Synthetic biology is responsible for some pretty incredible tools that can program cells to execute a wide variety of both naturally occurring and even completely unnatural behaviors. Integrated is focused on using SynBio to perform unprecedented “on-pathway” screens for drugs that modulate age-related pathways. Wilson explains that the SynBio part of the platform ensures that the data the company uses in its ML models is of the highest quality and relevance.
So, is SynBio the future of longevity? If so, perhaps the future is already here, says Wilson, citing T-cell therapy, which is, he explains, really the first widely adopted application of SynBio, and adding that Integrated’s use of SynBio to discover new small molecules is another angle.
“Looking forward, I’m really excited for the applications of SynBio to other cell therapies in the longevity space,” says Wilson. “I’m hopeful for a future where a few engineered cells can be programmed to navigate to a specific part of the body and deliver rejuvenating factors locally, or even differentiate into new organs that can treat age related disease and regenerate tissue function.”

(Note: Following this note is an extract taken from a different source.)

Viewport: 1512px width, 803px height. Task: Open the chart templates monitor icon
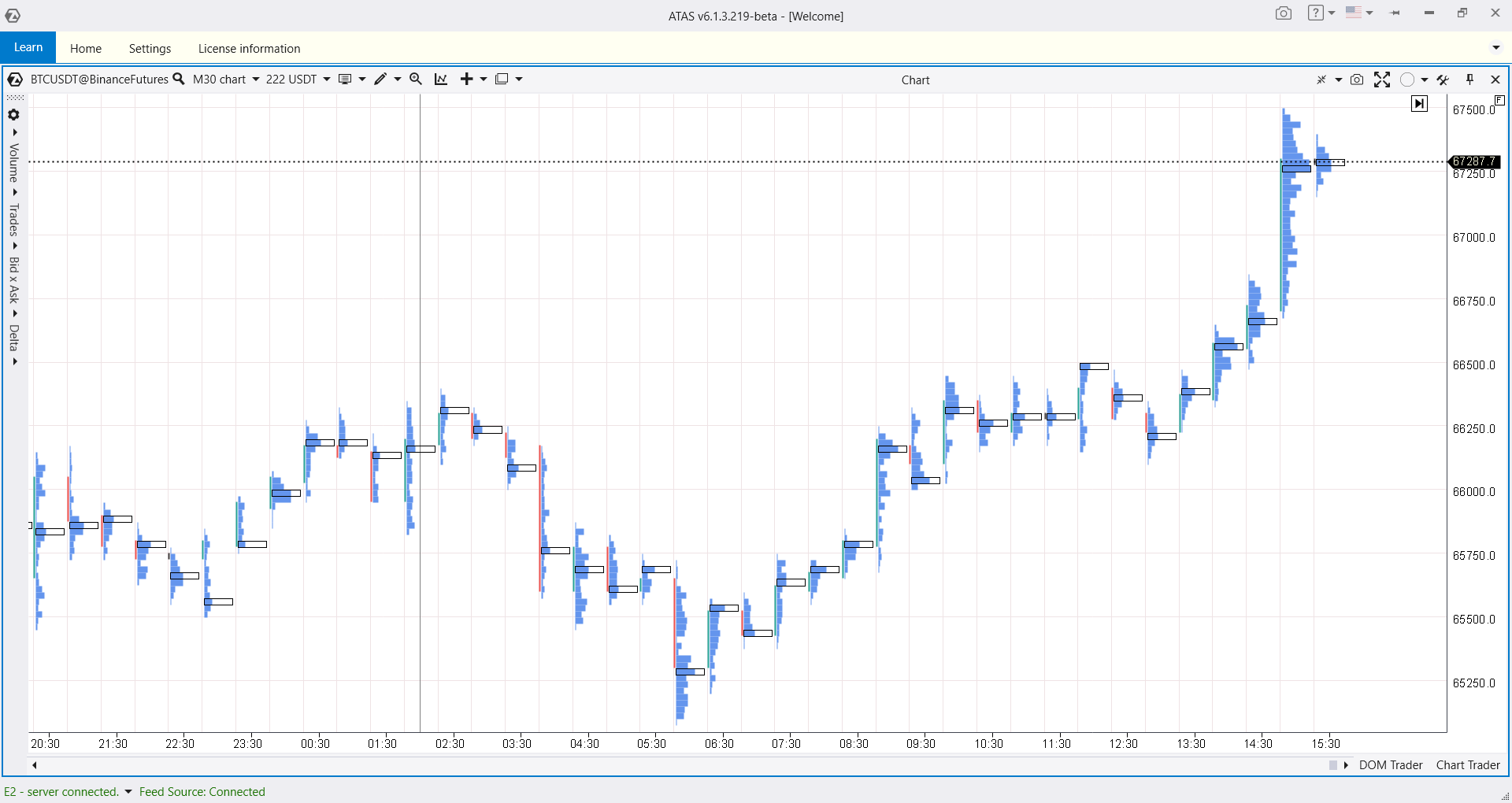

Wilson describes the merging of AI and SynBio is a narrative of convergence – two of the most transformative technologies of our age coming together.
“This synergy heralds a new era in biotechnology, where computational might intersects with the boundless potential of biology, driving innovations at a pace previously unimaginable.”

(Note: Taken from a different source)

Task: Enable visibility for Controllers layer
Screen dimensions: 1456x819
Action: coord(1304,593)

Integrated Biosciences is realizing the application of this convergence.
“We have a variety of lead compounds, borne from this synthesis of AI-driven insights and SynBio platforms, that we are preparing for IND-enabling studies,” explains Wilson. “Our aim isn’t just to drive innovation in isolation – we’re actively looking out for strategic partnerships with other pioneering biotech companies and VC firms.” Wilson adds that collaborative efforts like these can amplify the impact of discoveries, hastening their transition from the lab to real-world applications.
“In essence, the confluence of AI and SynBio is akin to the meeting of the mind and the maker,” says Wilson, adding that together, they promise not just incremental advances but leaps in our understanding and manipulation of biological systems.
“As they continue to feed into and amplify each other, we stand at the precipice of a renaissance in biotech, where the boundaries of what’s possible continually expand.”